Passage to read —
It is a host to larvae of several species of butterflies, including the arogos skipper, byssus skipper, cobweb skipper, common wood nymph, Delaware skipper, and dusted skipper.

The larvae of the leaf beetle Diabrotica cristata feed on the roots and the adults visit the flowers of other species of prairie flowers. Many ants decorate their nests with the seeds, including Formica glacialis, F. montana, and F. subsericea. Several species of ants, such as F. glacialis, F. montana, F. subsericea, Lasius minutus, and L. umbratus build nests around the base of this bunchgrass, forming large soil mounds. In larger mounds, the nest is shared by multiple species of ants, and is "likened to an apartment complex with each ant species in its own nest partition". Up to 12 species of ants have been recorded in mounds found in the Chicago region.

The rust fungus Puccinia andropogonis forms black telia on the leaves.

Exercise 1 — In the passage on the prairie bunchgrass, what does the rust fungus Puccinia andropogonis form on the leaves?
Exercise 2 — Translate this sentence from the passage on the prairie bunchgrass into Spanish: "Up to 12 species of ants have been recorded in mounds found in the Chicago region."
Exercise 3 — Extend the passage on the prairie bunchgrass by writing what comes after its final sentence.

Data under study —
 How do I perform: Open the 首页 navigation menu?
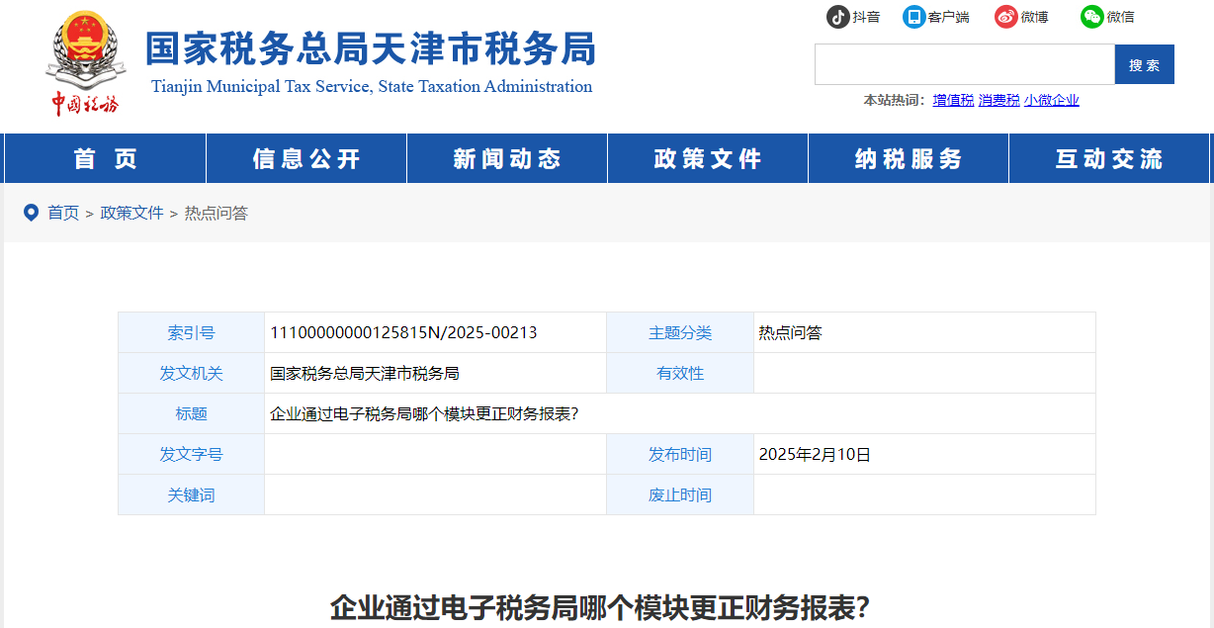[105, 157]
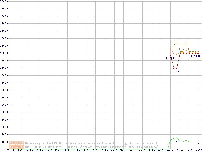
Task: Click the 10000 y-axis label
Action: [4, 75]
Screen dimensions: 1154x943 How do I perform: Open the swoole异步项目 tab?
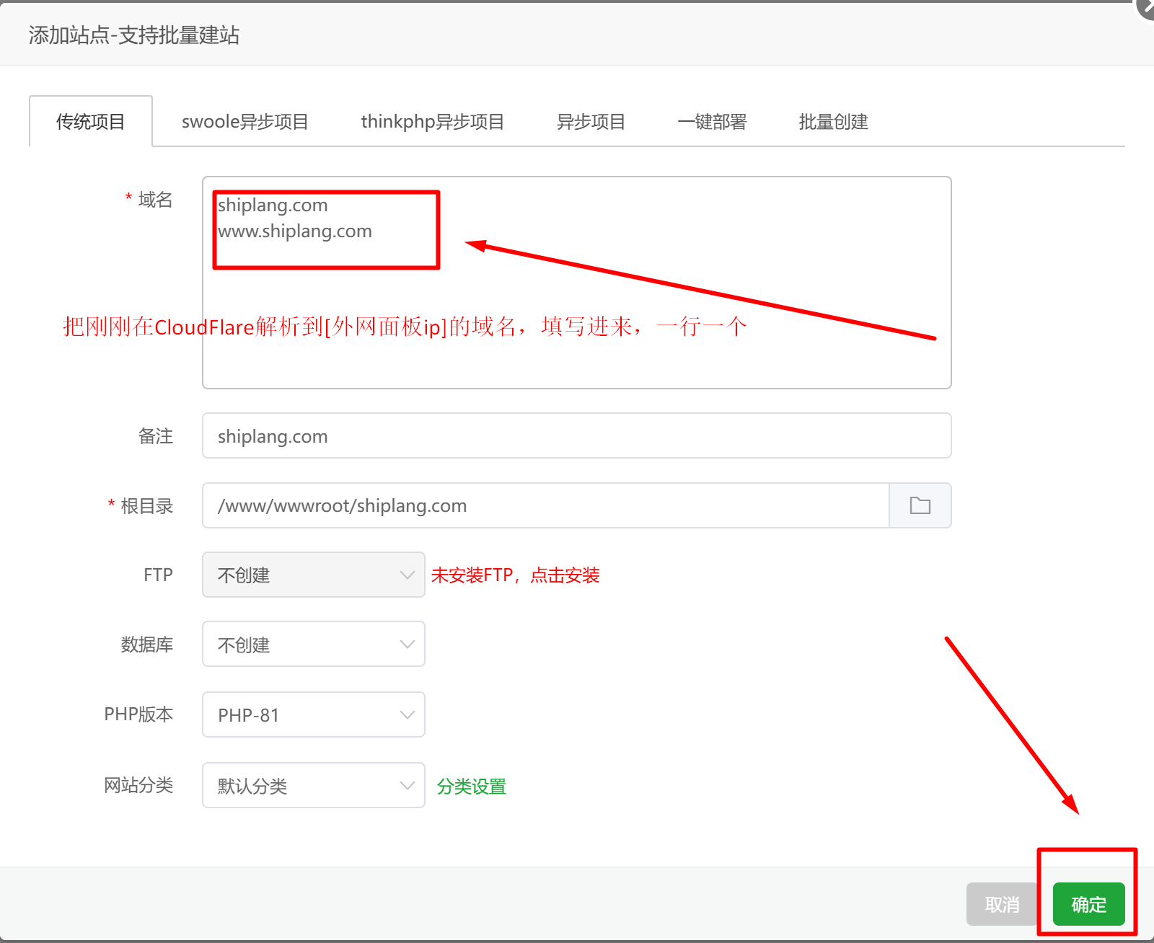pyautogui.click(x=245, y=122)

Expected answer 1 — Black telia.

Expected answer 2 — Se han registrado hasta 12 especies de hormigas en montículos hallados en la región de Chicago.

Expected answer 3 —
==Uses==
The grass and its variants are good forage for horses and cattle, and can also be cut and used for hay. The grass is high in protein. While not considered the highest quality native forage found in the United States, it has long been considered a desirable and ecologically important grass by cattle ranchers and rangeland ecologists.

Big bluestem is cultivated by specialty plant nurseries for its drought tolerance and native status. It is often grown for wildlife gardens, natural landscaping, and grassland habitat restoration projects.

Due to its high biomass, big bluestem is being considered as a potential feedstock for ethanol production.

==Symbols==
Andropogon gerardii is the state grass of Illinois and Missouri and the official prairie grass of Manitoba.